(Data listing)

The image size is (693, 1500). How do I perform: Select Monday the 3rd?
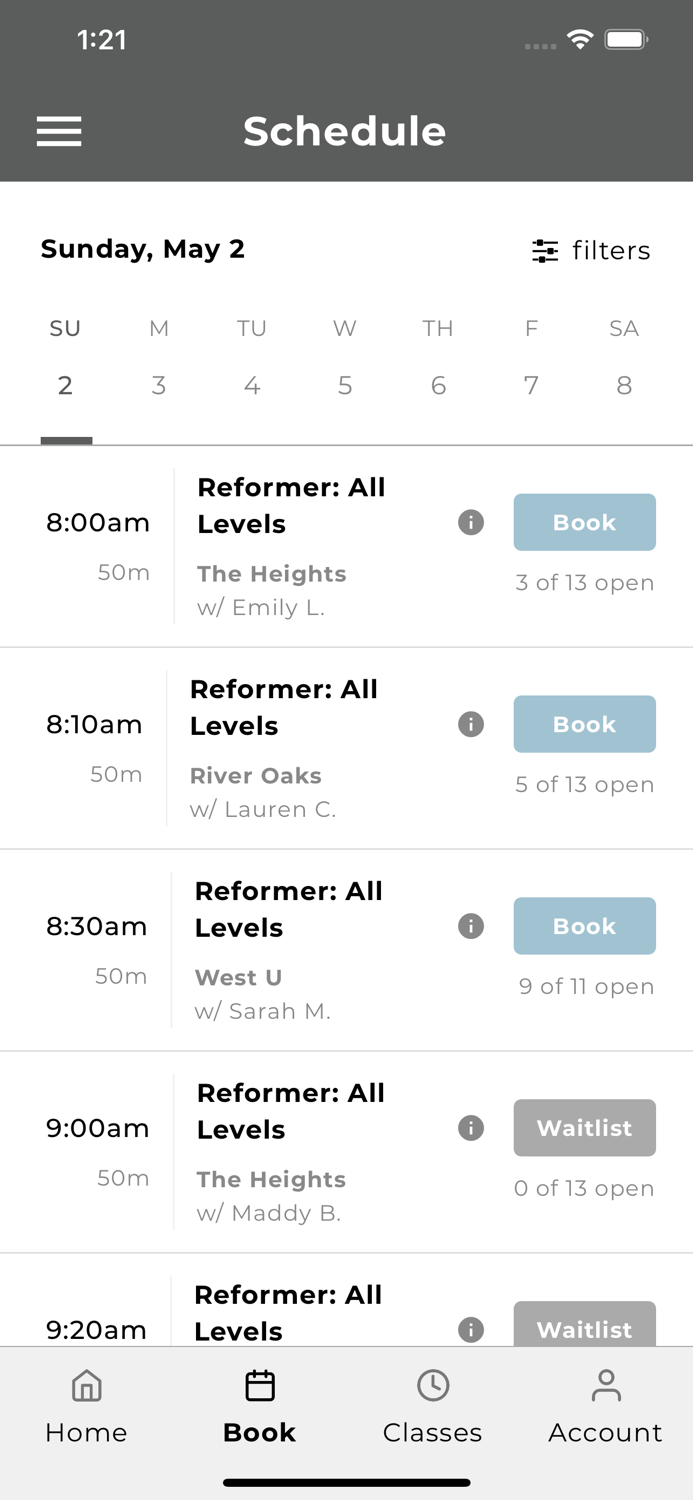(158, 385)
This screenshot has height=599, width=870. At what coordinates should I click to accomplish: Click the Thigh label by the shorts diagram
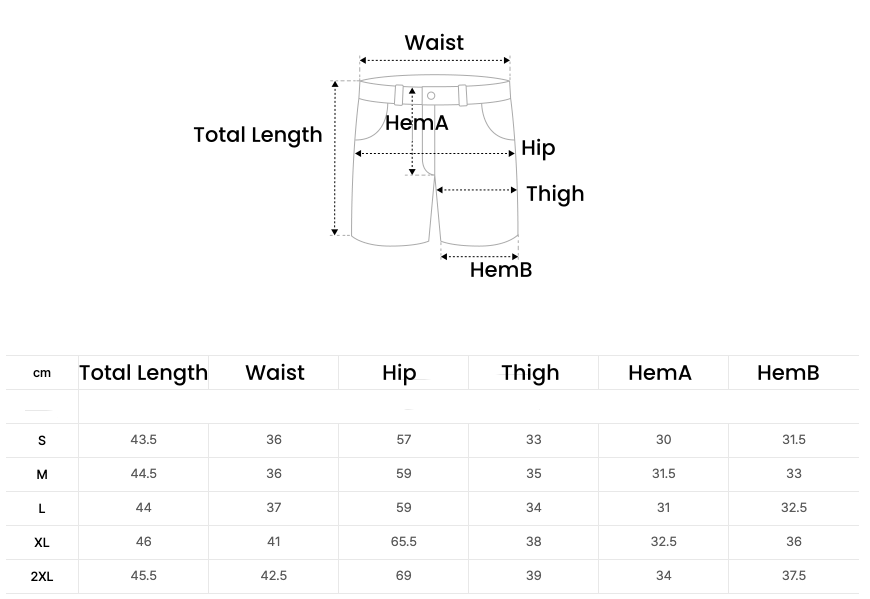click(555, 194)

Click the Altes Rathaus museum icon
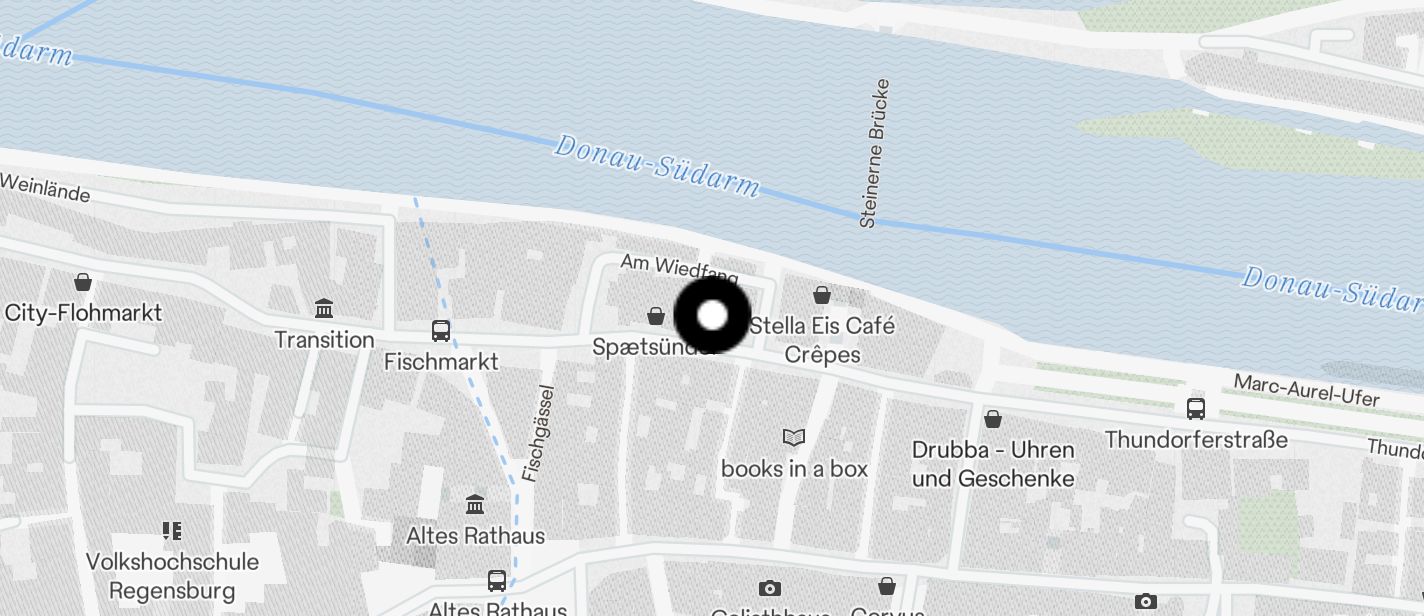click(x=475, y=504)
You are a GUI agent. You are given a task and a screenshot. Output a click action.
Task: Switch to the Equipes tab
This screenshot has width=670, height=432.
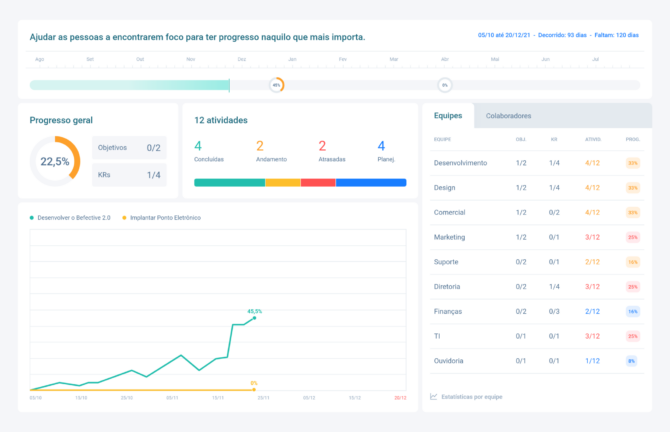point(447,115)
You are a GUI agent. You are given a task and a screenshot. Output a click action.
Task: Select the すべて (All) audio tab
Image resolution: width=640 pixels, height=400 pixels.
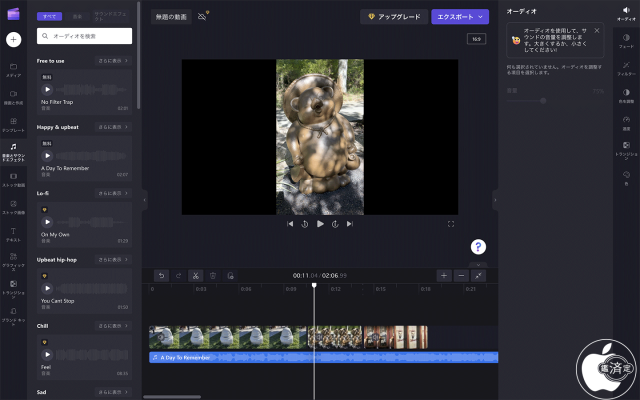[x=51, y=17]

(End Data listing)

▶ Required work:
Please print exactly the lines from the one holding "Task: Select the すべて (All) audio tab" through the final line of the data above, including both, and skip all pictures.

▶ Output of the exercise:
Task: Select the すべて (All) audio tab
Image resolution: width=640 pixels, height=400 pixels.
[x=51, y=17]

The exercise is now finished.